Artificial Intelligence 17 min read

How UniDex and UniSearch Redefine Video Search with Semantic Indexing and Generative Models

This article explains how Kuaishou’s UniDex replaces traditional term‑based inverted indexes with model‑driven semantic posting lists and how the end‑to‑end UniSearch framework generates video IDs directly from queries, delivering higher relevance, lower latency, and significant online performance gains.

Kuaishou Tech

Nov 20, 2025

How UniDex and UniSearch Redefine Video Search with Semantic Indexing and Generative Models

Background

Modern video search must understand ambiguous user intent and retrieve the correct video from billions of items within strict latency constraints. Traditional term‑based inverted indexes struggle with colloquial queries and real‑time updates.

UniDex: Model‑based Semantic Inverted Index

UniTouch – FSQ Quantization

UniTouch replaces the sparse posting list with a dense semantic representation. Query and document encoders produce high‑dimensional vectors that are projected to a low‑dimensional space and quantized by Finite‑Scalar Quantization (FSQ) into 2‑dimensional semantic IDs (SID). The quantization uses a learnable linear projection followed by FSQ, and the gradient is refined with EWGS (Exact Weighted Gradient Scaling) to back‑propagate quantization error.
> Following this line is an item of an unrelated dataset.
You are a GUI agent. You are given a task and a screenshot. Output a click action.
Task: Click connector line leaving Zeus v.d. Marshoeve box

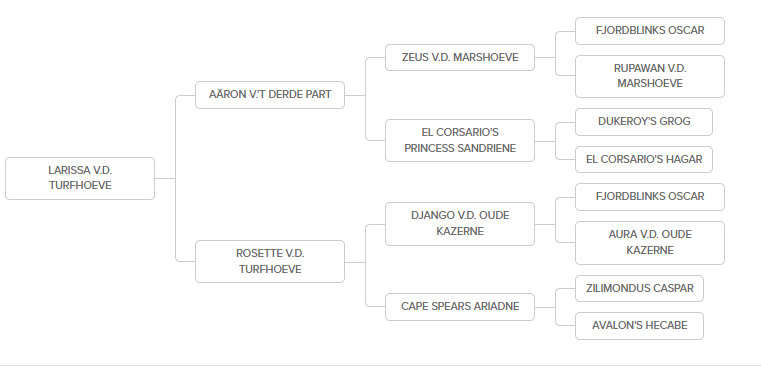pyautogui.click(x=545, y=57)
UniRank – Dual‑tower Token‑level Ranking

UniRank adopts a dual‑tower architecture similar to UniTouch but focuses on ranking. Both query and video towers output multiple 128‑dimensional dense vectors. Token‑level interaction is performed by concatenating learnable <CLS> tokens and computing fine‑grained similarity scores, which are aggregated to produce the final relevance score.

Training Techniques

Contrastive Learning : ListWise InfoNCE loss with dynamic temperature and hard negative sampling.
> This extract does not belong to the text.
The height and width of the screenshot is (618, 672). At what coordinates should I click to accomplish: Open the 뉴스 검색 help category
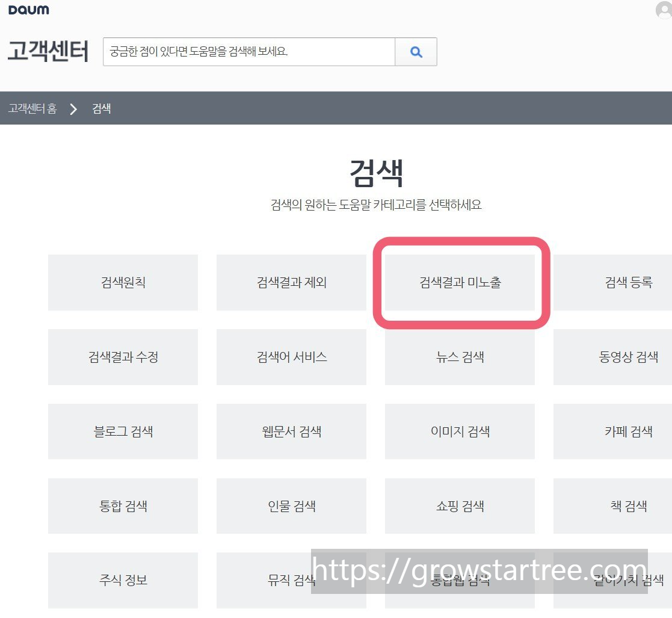460,357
Token‑matching Loss : Encourages matching of individual token embeddings between query and video.

Quantization Regularization : Binary‑Quant regularization term stabilizes FSQ training and mitigates float‑precision loss after TensorRT acceleration.

EWGS Gradient Optimization : Improves stability of quantization‑aware training.

Results

On the RS dataset, UniDex improves Recall@300 by 14.18% and MRR@10 by 10.02% over a sparse baseline, while reducing storage and latency by ~25%. Online A/B tests show lower resource consumption and higher user engagement.

UniSearch: End‑to‑End Generative Search for Live Streaming

Architecture

The system consists of:

Search Generator : An encoder‑decoder model that takes the user query, context features, and a <CLS> token, then autoregressively predicts a sequence of semantic IDs representing the target video.

Video Encoder : Encodes video features into dense embeddings and maps them to the same SID space using a VQ‑VAE codebook, enabling direct comparison with generated IDs.

VQ‑VAE Codebook : Learned jointly with the encoder; each embedding is quantized to the nearest codebook entry, providing a discrete representation for videos.

Joint Training

Training is performed jointly on three objectives:

Residual Progressive Learning : A residual‑based contrastive loss that mimics the cascade of recall → coarse‑rank → fine‑rank, aligning query and video semantics at multiple granularity levels.

Token‑matching Loss : Aligns each generated token with the corresponding video token to preserve consistency between generation and retrieval.

Codebook Regularization : Combines VQ reconstruction loss with a linear projection (SimVQ) to prevent codebook collapse and ensure the quantized vectors stay close to their continuous counterparts.

Online Reinforcement

After offline training, an online reward system fine‑tunes the generator using two signals:

Precision‑ranking reward : Rewards generated IDs that receive high relevance scores from the downstream ranker.

Search Preference Optimization (SPO) : A reinforcement‑learning component that incorporates real user behavior (clicks, dwell time) to further improve generation quality.

Dynamic Trie for Real‑time Updates

Live streams change rapidly; therefore a dynamic Trie monitors the VQ‑VAE codebook updates (e.g., every minute) and performs beam‑search over the Trie to guarantee that generated ID sequences correspond to currently active live rooms.

Results

Offline evaluation shows UniSearch‑6L surpasses all baselines on MRR and reaches Recall@300 comparable to a 12‑layer model. In production, UniSearch yields a +3.31% increase in live‑room entry count (the highest gain in two years) and a –0.382% reduction in query‑change rate, with strong new‑user growth.